Yönerge ve koşullar: Dua konulu metinde "Duanın belli bir" sözlerinden başlayıp "de sürekli olmalıdır." sözlerine dek uzanan bölümün tamamını, "nimetler" yerine "lütuflar" yazarak yeniden verin.

Verilen metin:
Duanın belli bir zamanı ve yeri yoktur. İnsan sokakta, otomobilde, okulda, işyerinde, kısacası her yerde dua edebilir. Önemli olan kişinin Allah'ın kendisine şah damarından daha yakın olduğunu unutmamasıdır. Dua insanı Allah'a yakınlaştıran çok değerli bir ibadettir. Çünkü Rabbimiz'in verdiği nimetler süreklidir, insanların bu nimetler karşısında dua ve bağışlanma dilemeleri de sürekli olmalıdır.
Kuran'da, bir ayette dikkatin daha kolay sağlanacağı, günlük uğraşların dışında kalan saatlere, yani geceye ve sabah namazı vaktinde duaya dikkat çekilmektedir. Ayette "...seher vakitlerinde bağışlanma dileyenler" (Al-i İmran Suresi, 17) şeklinde tarif edilmekte ve dolayısıyla günün bu en erken saatinin önemi vurgulanmaktadır. Kuran'da seher vaktine ve geceye dikkat çekilmesinin çeşitli hikmetleri vardır. Samimi bir dua ve içten bağışlanma ile güne başlayan ve her an Allah'ı hatırlayan insan, akşama kadar geçireceği günün içindeki gelişmeleri de Kuran ayetleri ile değerlendirir. Allah'ın kendisini izlediğinin bilinci ile hareket eder. Allah, gece vaktinin, hareketli olan gündüze göre düşünme, okuma ve duaya daha elverişli olduğunu şöyle bildirmektedir:
"Doğrusu gece neşesi (gece ibadeti, insanın iç dünyasında uyandırdığı) etki bakımından daha kuvvetli, okumak bakımından daha sağlamdır. Çünkü gündüz, senin için uzun uğraşılar vardır. Rabbinin ismini zikret ve herşeyden kendini çekerek yalnızca O'na yönel." (Müzemmil Suresi, 6-8)

Gösterilen veriler:
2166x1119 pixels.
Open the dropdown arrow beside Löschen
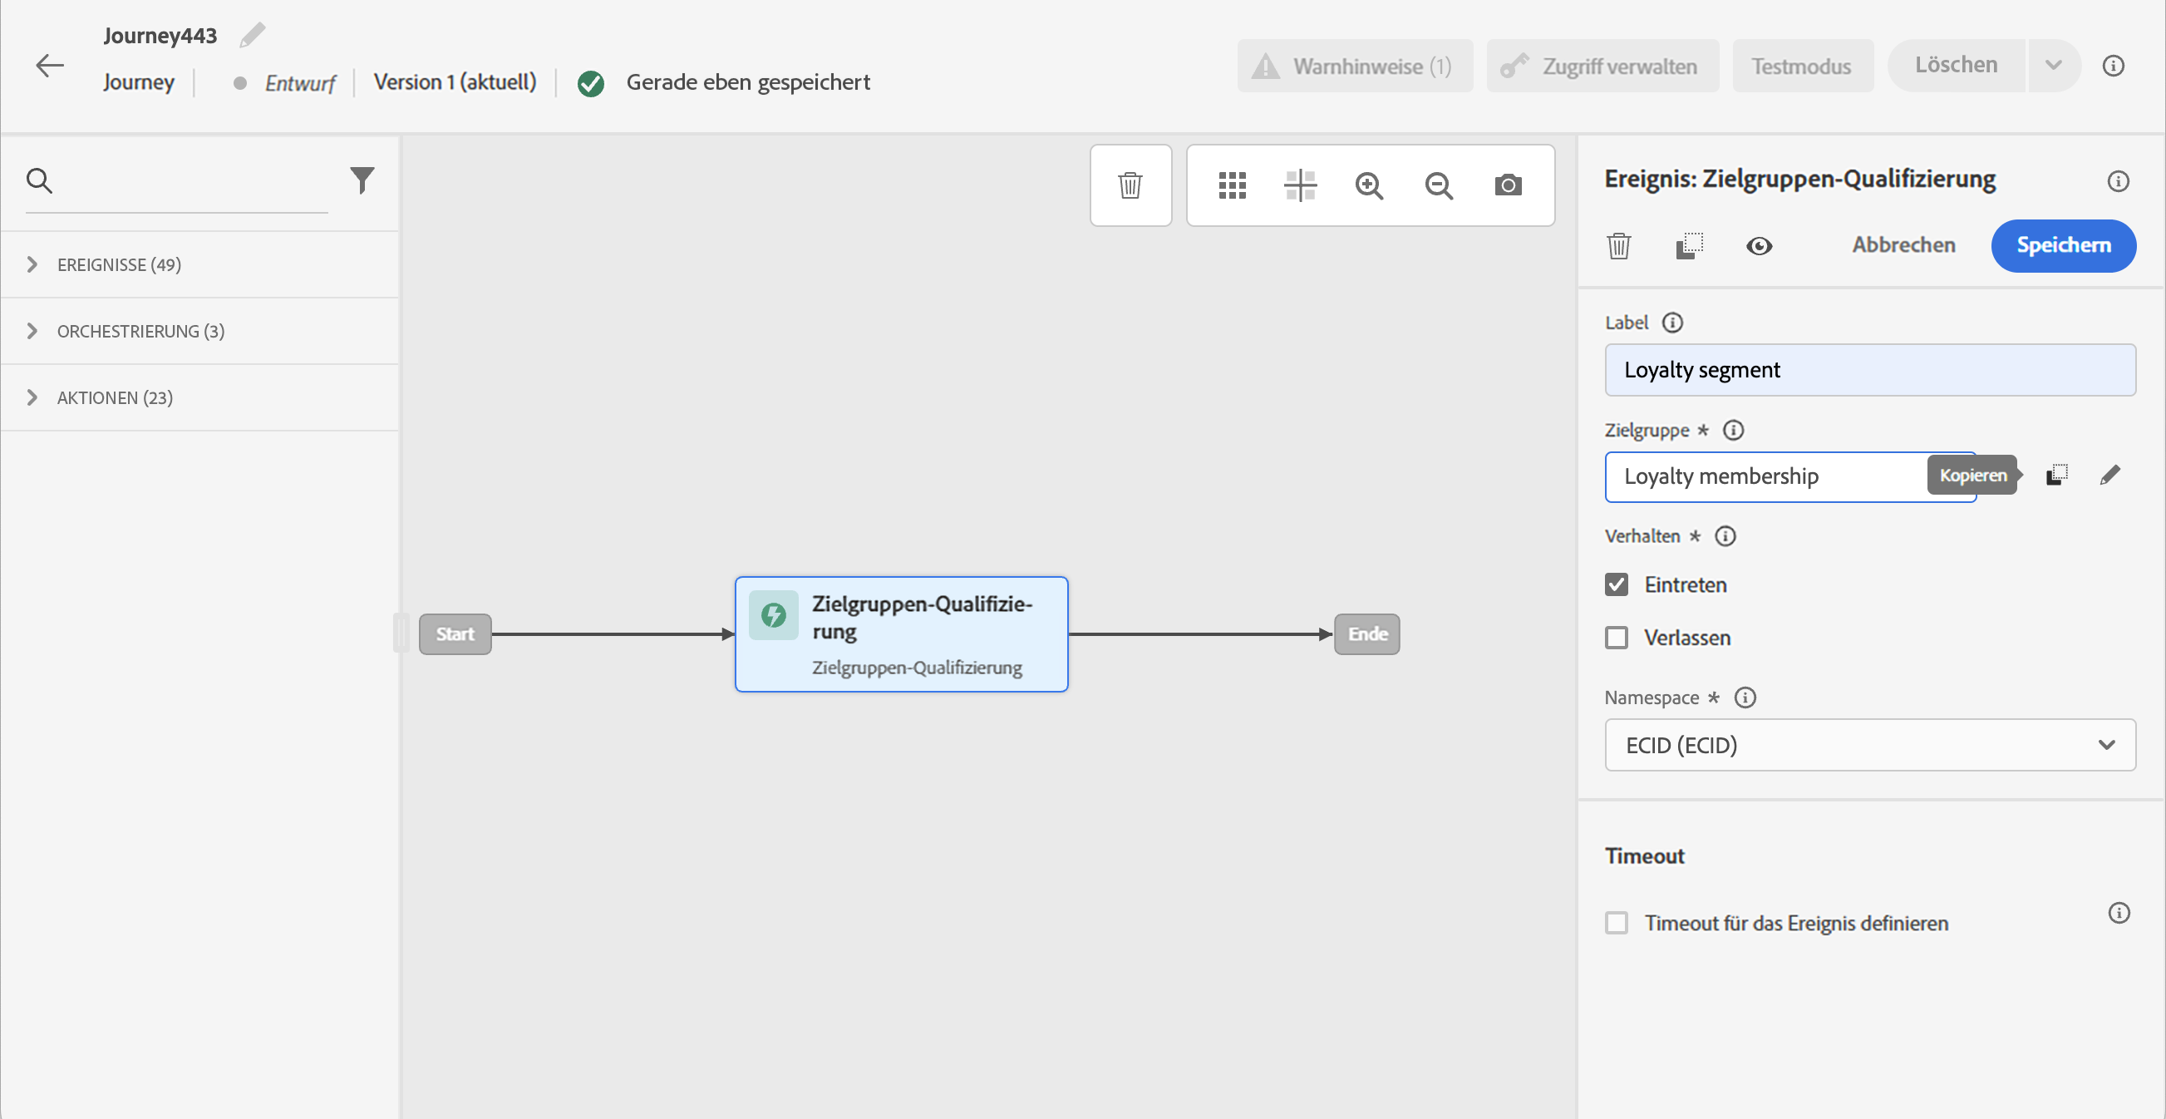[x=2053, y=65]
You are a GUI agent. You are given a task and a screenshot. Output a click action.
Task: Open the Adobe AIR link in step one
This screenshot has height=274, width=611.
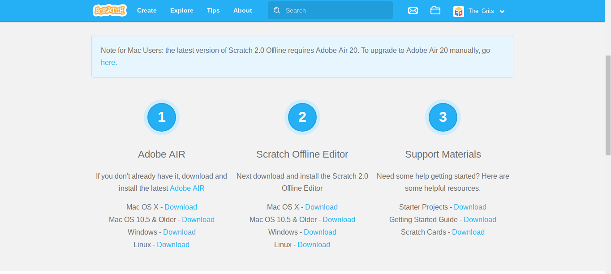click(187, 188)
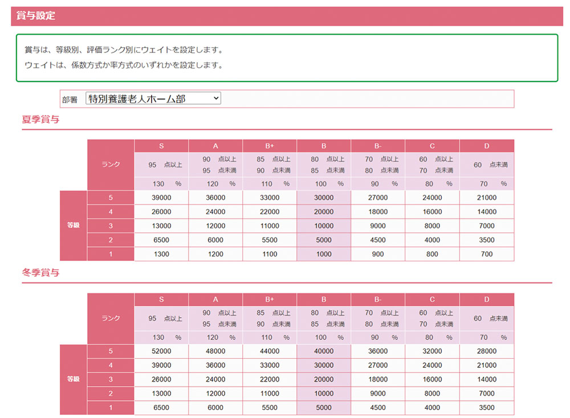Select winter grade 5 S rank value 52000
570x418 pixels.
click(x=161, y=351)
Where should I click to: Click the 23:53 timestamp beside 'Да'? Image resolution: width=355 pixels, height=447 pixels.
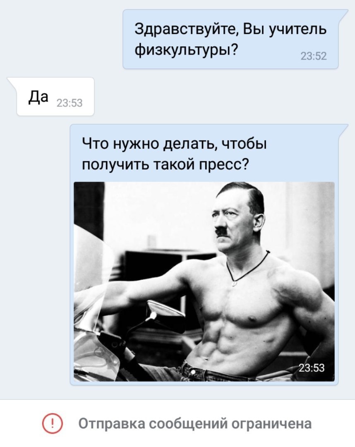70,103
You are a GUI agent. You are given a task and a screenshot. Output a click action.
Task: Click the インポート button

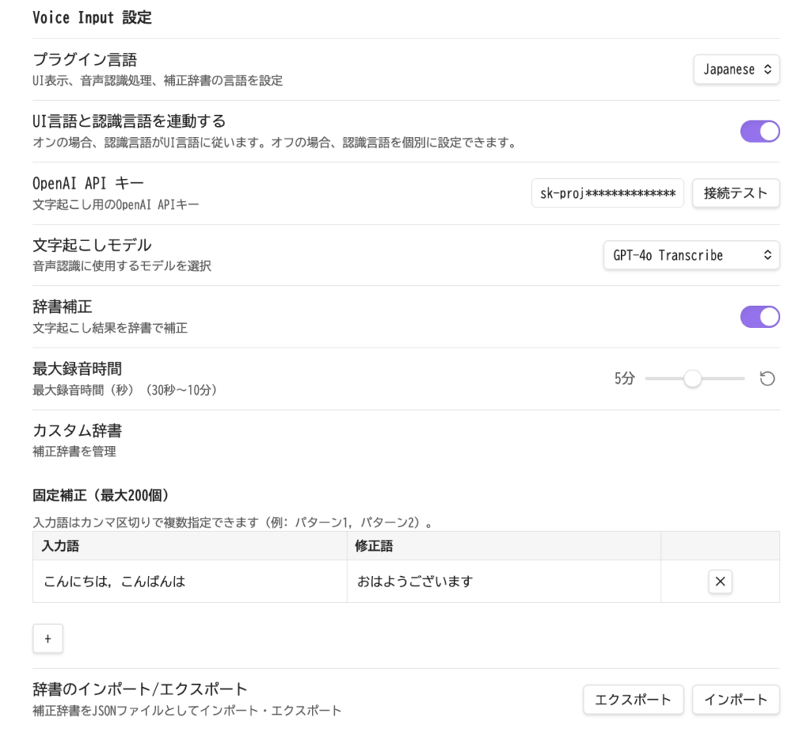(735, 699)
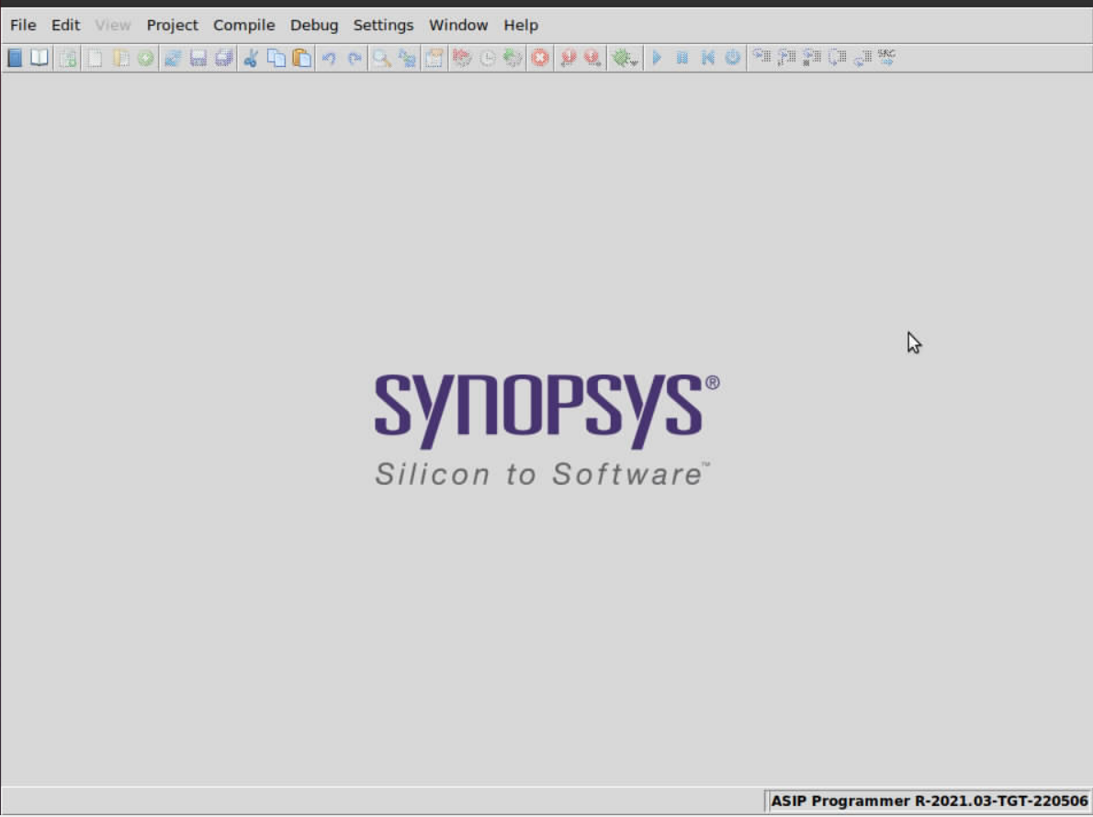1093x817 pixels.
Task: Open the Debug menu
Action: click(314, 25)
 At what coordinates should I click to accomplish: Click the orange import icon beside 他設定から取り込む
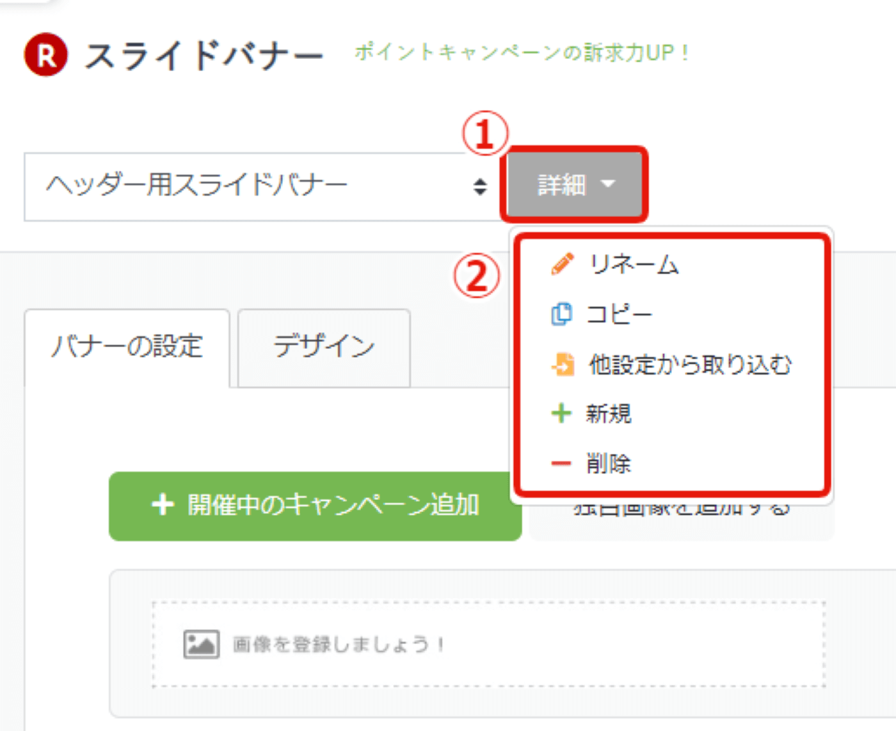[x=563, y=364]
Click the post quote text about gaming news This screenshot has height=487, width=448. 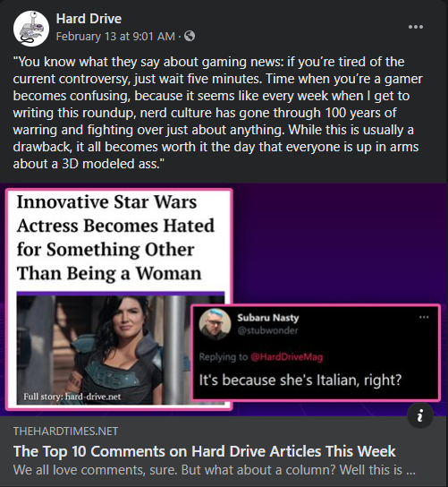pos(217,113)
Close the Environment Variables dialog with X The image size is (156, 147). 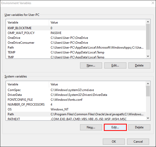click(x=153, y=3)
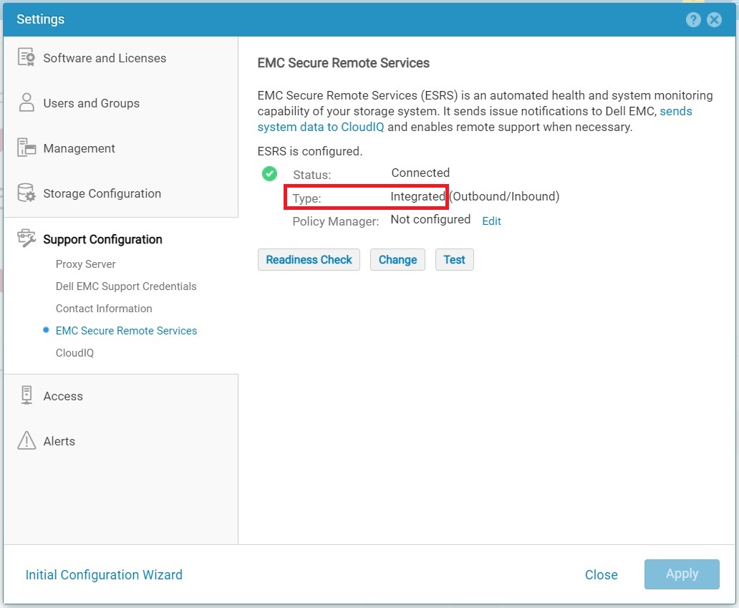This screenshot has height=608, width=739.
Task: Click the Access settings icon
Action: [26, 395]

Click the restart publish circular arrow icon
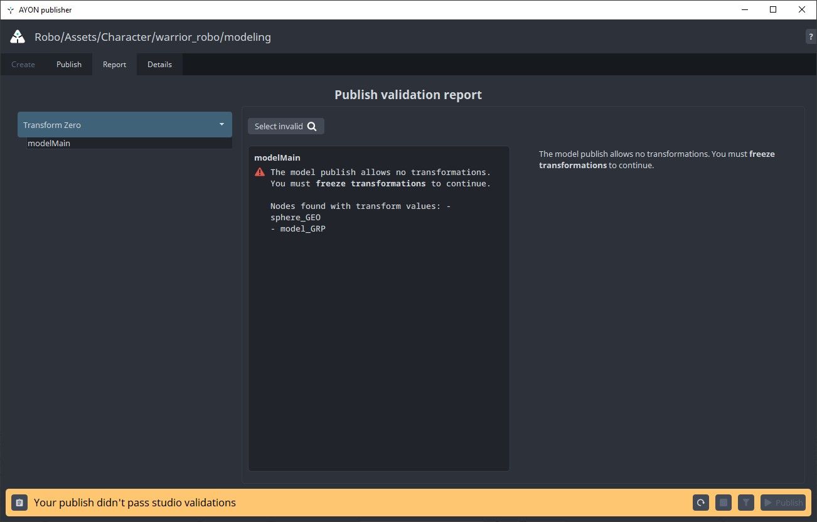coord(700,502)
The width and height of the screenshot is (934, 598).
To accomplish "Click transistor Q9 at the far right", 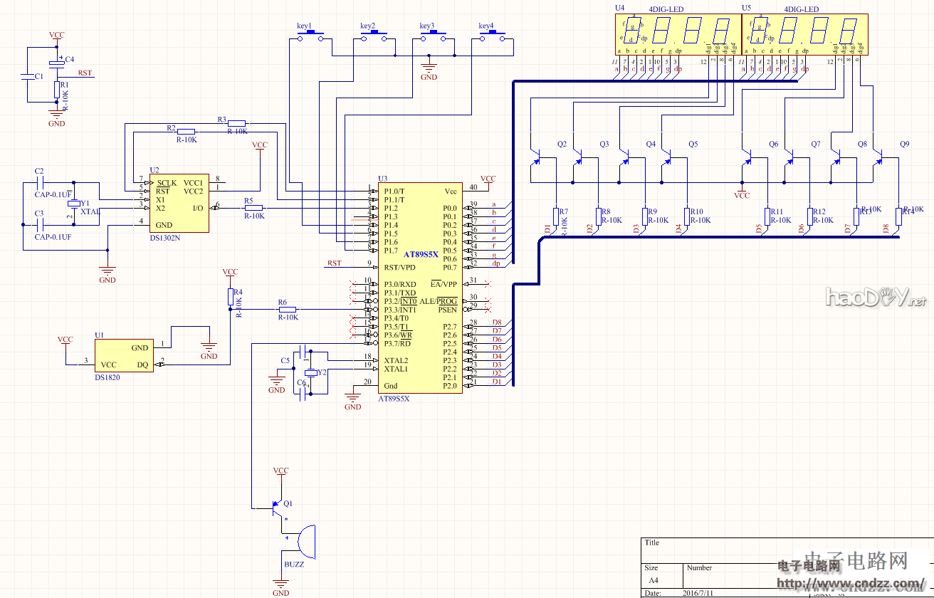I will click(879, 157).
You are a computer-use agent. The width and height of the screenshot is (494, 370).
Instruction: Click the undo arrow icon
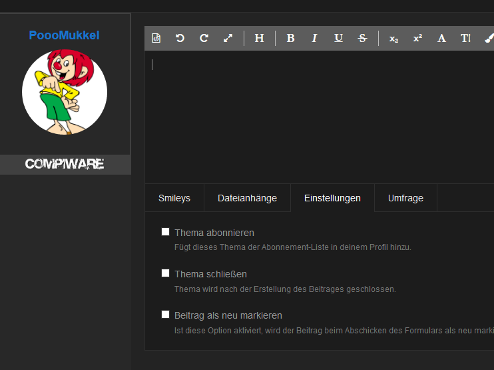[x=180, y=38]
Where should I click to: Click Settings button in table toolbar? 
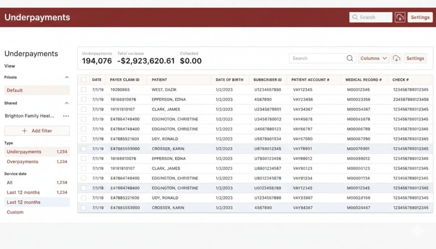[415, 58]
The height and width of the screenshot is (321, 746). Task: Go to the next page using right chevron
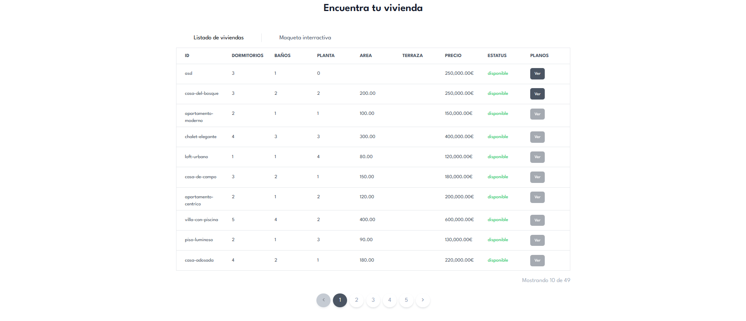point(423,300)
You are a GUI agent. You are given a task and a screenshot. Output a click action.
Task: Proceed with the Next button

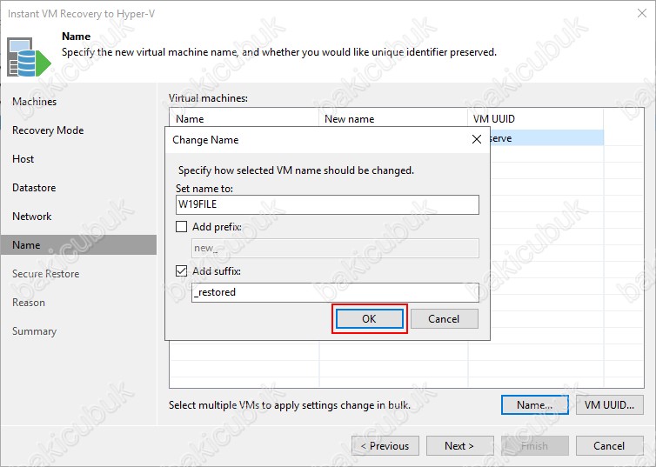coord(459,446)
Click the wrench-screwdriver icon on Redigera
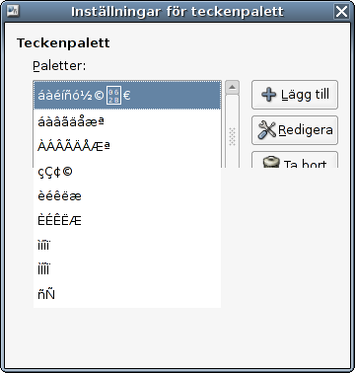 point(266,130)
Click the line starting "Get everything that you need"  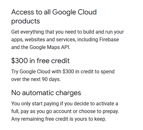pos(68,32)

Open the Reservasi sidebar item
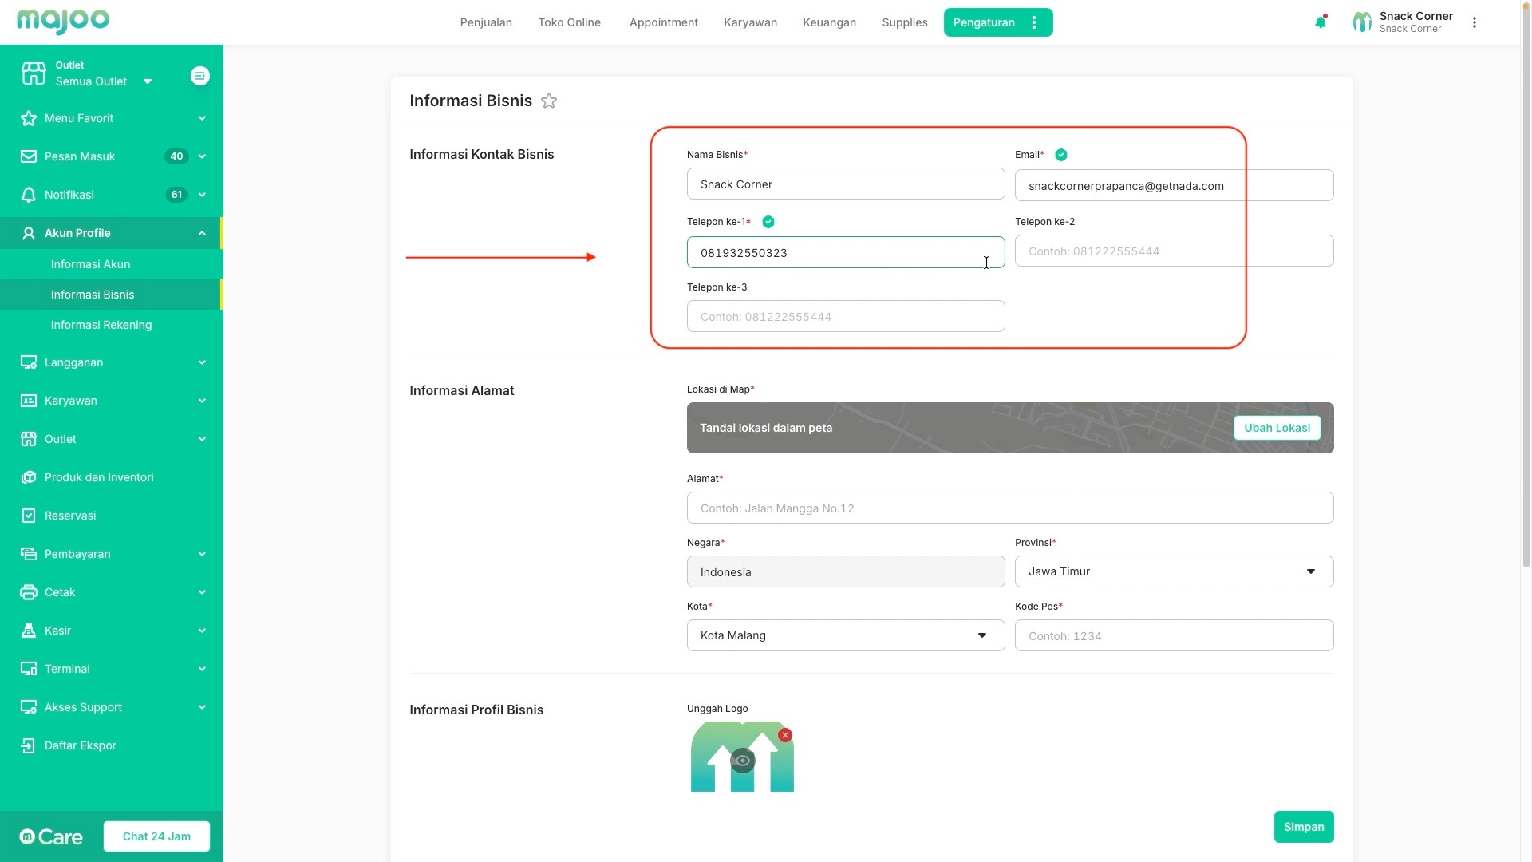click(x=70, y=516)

Görevin sonucu:
Duanın belli bir zamanı ve yeri yoktur. İnsan sokakta, otomobilde, okulda, işyerinde, kısacası her yerde dua edebilir. Önemli olan kişinin Allah'ın kendisine şah damarından daha yakın olduğunu unutmamasıdır. Dua insanı Allah'a yakınlaştıran çok değerli bir ibadettir. Çünkü Rabbimiz'in verdiği lütuflar süreklidir, insanların bu lütuflar karşısında dua ve bağışlanma dilemeleri de sürekli olmalıdır.